Abstract

Lymph node extracapsular extension (ECE) is a known adverse prognostic factor in head and neck cancer and is an indication for adjuvant chemoradiation (CRT). However, the extent of ECE may provide additional prognostic information in the setting of adjuvant CRT. This study included 350 patients with oral cavity cancer (72.6%) or bulky/nonfunctional laryngeal cancer (27.4%) who underwent initial surgical resection. Extent of ECE was graded from 0 to 4 based on the scale established by Lewis and colleagues. Multivariable analyses (MVA) were adjusted for primary site, pathologic risk factors, and adjuvant therapy. In univariate failure-free survival (FFS) analysis, there was no significant difference in FFS for patients with lymph node-positive disease and no ECE (grade 0) versus patients with ECE grades 1 through 3. However, patients with ECE grade 4 had significantly worse FFS. In MVA for FFS, differences between ECE grades 0 through 3 and grade 4 did not remain significant.
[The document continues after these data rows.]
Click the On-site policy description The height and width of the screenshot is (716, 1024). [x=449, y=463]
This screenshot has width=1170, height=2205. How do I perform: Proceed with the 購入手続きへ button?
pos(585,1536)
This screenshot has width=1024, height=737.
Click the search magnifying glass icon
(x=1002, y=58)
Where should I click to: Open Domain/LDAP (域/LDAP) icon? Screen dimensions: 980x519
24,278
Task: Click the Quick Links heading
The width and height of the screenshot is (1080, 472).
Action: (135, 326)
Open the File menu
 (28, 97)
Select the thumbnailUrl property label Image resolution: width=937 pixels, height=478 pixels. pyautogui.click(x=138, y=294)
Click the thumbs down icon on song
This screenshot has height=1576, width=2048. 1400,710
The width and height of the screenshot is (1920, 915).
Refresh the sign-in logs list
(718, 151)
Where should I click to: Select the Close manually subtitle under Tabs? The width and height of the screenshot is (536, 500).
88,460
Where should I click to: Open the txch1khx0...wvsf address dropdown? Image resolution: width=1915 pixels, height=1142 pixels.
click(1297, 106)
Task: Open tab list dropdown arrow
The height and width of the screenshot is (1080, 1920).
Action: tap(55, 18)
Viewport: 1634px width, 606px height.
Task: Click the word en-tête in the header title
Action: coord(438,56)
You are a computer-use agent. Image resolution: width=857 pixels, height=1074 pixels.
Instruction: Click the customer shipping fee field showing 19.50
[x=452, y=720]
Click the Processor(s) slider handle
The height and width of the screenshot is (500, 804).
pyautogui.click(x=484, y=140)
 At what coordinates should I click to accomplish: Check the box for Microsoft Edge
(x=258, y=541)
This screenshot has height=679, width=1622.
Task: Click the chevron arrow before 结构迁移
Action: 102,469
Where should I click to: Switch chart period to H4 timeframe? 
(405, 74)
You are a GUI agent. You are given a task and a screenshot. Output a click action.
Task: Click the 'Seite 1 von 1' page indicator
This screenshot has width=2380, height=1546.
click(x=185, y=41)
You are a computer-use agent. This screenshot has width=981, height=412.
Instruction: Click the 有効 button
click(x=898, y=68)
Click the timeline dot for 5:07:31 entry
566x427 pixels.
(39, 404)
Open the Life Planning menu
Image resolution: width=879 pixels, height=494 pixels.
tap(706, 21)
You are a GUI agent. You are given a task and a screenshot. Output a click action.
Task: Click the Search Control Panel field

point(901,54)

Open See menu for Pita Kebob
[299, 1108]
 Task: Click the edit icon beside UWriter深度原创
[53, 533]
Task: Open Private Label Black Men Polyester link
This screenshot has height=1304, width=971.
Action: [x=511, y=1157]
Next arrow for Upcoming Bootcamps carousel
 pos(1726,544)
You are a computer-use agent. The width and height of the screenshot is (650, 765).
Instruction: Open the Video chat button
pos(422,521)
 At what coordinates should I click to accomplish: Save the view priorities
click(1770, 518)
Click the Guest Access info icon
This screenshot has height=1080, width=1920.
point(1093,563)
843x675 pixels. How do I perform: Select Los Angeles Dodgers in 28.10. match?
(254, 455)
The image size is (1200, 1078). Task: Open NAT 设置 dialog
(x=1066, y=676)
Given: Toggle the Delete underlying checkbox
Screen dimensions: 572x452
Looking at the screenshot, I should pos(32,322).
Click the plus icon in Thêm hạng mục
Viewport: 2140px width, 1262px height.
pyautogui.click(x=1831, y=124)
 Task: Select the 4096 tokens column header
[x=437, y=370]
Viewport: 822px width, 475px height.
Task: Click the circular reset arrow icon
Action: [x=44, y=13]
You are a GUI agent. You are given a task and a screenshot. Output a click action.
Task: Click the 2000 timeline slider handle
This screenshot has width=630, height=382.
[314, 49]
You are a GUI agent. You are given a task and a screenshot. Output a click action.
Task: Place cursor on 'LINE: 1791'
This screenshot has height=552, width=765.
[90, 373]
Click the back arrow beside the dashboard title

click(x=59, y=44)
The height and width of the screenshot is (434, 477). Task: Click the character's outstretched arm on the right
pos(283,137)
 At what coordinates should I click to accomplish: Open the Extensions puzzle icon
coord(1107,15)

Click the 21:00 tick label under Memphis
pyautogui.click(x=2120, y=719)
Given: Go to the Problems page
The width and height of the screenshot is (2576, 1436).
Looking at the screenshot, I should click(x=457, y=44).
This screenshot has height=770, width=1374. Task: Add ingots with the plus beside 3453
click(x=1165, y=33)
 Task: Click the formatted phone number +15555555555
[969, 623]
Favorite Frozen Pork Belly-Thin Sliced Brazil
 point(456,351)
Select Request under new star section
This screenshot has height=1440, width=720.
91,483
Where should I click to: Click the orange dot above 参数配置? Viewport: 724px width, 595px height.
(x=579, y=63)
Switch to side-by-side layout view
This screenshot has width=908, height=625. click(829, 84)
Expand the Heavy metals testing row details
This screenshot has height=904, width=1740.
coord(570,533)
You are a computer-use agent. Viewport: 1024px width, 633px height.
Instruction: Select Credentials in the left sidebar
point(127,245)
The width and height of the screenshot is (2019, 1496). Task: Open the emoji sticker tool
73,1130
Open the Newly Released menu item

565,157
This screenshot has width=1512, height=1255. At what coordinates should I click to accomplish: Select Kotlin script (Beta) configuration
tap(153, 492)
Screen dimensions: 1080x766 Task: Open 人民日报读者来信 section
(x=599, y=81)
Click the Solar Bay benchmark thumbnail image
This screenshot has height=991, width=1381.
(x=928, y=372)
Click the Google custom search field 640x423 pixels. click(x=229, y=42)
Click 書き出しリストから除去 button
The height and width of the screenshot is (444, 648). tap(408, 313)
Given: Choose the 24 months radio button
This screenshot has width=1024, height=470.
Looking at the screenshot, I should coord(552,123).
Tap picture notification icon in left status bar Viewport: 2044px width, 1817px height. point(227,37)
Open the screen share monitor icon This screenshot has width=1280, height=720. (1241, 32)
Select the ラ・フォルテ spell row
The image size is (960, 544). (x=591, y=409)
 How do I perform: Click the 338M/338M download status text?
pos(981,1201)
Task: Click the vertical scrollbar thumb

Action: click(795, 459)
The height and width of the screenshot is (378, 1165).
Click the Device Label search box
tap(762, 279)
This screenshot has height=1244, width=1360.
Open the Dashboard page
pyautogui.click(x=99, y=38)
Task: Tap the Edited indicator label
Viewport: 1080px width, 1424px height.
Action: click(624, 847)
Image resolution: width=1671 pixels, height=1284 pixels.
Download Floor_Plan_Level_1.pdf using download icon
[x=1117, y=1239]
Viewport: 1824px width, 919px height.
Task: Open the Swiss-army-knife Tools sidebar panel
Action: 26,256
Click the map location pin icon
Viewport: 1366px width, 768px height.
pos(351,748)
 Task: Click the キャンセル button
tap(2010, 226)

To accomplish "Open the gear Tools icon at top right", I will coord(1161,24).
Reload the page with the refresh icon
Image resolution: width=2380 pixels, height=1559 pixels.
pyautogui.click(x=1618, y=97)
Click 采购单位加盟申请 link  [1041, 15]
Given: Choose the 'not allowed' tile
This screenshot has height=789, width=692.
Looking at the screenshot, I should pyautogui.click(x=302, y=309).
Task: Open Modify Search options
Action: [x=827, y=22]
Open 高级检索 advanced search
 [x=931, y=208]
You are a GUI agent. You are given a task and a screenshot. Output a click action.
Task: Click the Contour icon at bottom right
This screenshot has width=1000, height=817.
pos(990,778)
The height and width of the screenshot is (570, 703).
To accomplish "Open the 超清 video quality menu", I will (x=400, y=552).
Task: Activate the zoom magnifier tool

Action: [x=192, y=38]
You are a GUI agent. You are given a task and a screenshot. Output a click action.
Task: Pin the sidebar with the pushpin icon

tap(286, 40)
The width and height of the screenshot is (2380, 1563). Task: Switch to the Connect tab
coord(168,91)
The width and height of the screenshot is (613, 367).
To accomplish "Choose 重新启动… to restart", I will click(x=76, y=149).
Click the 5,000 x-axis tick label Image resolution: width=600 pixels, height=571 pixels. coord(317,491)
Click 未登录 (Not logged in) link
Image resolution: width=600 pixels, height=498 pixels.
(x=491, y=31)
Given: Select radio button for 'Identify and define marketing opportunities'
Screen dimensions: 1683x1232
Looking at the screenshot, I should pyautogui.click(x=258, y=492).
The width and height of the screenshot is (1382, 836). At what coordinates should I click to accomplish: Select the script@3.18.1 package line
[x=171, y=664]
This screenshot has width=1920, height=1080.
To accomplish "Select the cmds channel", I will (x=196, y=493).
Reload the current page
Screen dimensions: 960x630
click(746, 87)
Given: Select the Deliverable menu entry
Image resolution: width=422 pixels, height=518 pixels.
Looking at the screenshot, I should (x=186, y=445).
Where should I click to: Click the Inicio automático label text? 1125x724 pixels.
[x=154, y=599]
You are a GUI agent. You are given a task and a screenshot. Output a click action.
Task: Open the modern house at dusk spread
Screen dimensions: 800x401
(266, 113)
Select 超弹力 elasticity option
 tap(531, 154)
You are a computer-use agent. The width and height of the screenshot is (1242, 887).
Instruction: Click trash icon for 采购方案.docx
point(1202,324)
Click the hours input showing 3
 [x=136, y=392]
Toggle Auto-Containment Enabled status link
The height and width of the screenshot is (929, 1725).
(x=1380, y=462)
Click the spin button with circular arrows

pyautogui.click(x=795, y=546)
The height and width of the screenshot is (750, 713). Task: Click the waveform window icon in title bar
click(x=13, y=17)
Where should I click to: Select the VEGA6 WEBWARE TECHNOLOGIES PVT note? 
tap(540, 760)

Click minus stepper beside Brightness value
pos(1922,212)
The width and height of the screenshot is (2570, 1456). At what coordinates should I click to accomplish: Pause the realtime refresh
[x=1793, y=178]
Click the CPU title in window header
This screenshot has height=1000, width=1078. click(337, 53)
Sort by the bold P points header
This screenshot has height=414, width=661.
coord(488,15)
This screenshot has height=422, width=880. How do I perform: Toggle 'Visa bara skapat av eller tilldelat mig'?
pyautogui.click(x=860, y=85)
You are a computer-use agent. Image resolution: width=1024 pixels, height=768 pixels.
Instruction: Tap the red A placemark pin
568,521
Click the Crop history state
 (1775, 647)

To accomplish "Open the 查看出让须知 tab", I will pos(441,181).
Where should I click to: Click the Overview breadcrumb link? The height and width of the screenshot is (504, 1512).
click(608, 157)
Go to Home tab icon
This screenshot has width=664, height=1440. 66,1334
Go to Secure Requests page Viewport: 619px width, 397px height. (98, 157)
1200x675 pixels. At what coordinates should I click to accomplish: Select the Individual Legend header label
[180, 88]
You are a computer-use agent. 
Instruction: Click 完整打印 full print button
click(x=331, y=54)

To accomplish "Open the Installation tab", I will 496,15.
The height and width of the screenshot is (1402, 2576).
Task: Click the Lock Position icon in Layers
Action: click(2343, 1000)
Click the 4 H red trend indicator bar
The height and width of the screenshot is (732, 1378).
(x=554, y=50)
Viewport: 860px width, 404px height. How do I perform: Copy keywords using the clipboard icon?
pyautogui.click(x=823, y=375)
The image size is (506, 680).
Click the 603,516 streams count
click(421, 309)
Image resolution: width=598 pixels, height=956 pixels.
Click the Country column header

In MVA of overall survival, ECE grade 4 was significantly associated with higher risk of death compared with ECE grade 0 (hazard ratio, 0.46; P = .02) and ECE grades 1 through 3 (HR, 0.41; P = .01). Dichotomous evaluation of ECE is useful for determining appropriate adjuvant therapy but has limited additional prognostic value in the setting of adjuvant CRT. The detrimental effect of ECE grades 1 through 3 relative to no ECE is effectively mitigated with adjuvant CRT, but ECE grade 4 retains a poorer prognosis despite CRT with regard to overall survival. Patients with ECE grade 4 may be candidates for trials investigating novel methods of adjuvant therapy intensification.